Acheter un bien immobilier en Turquie
La vente se conclut au bureau du cadastre, devant l’agent, et non chez un notaire. Si vous ne comprenez pas le turc, la présence d’un interprète est exigée : c’est le point qui fait reporter le plus de rendez-vous, et il se prépare des jours à l’avance.
Vérifié le 8 septembre 2026 Mis à jour le 9 septembre 2026
L’essentiel
- Niveau de certification
- Traduction assermentée (Turquie) + Traduction certifiée par notaire (Turquie) + Apostille
- Délai estimé
- Le rendez-vous au cadastre est fixé par le bureau ; la préparation des pièces le précède
- Pays de destination
- Turquie
La traduction faite en Turquie est acceptée
Un acheteur francophone arrive avec un réflexe : trouver un notaire, signer chez lui, attendre l’acte.

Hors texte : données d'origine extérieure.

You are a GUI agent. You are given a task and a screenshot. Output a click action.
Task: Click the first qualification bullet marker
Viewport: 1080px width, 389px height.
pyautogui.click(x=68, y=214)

En Turquie, ce n’est pas ainsi que la propriété se transfère, et se tromper d’institution fait perdre des semaines. Cette page décrit où la vente se conclut réellement et ce que vous devez avoir en main ce jour-là.
Le transfert se fait au cadastre
La propriété immobilière est inscrite dans un registre foncier tenu par l’administration du cadastre, présentée sur le cadastre turc. Le transfert s’opère devant l’agent de ce bureau, par la déclaration concordante du vendeur et de l’acheteur, et il prend effet par l’inscription au registre. Une étude notariale turque n’a pas compétence pour opérer ce transfert : elle peut recevoir une promesse de vente, une procuration, une déclaration, mais pas la mutation elle-même. Cette différence de rôle est expliquée sur le système notarial turc et comparée sur notaire français et notaire turc.
L’interprète : une exigence, pas une commodité
L’agent doit s’assurer que chaque partie comprend ce qu’elle déclare. Lorsque l’une d’elles ne comprend pas le turc, la présence d’un interprète est requise, et le bureau ne passe pas outre : sans interprète, le rendez-vous est reporté, quel que soit l’état du reste du dossier. Le fonctionnement de cette exigence, la personne qui peut la remplir et la manière de la caler sur le créneau réservé sont détaillés sur l’interprète au bureau du cadastre.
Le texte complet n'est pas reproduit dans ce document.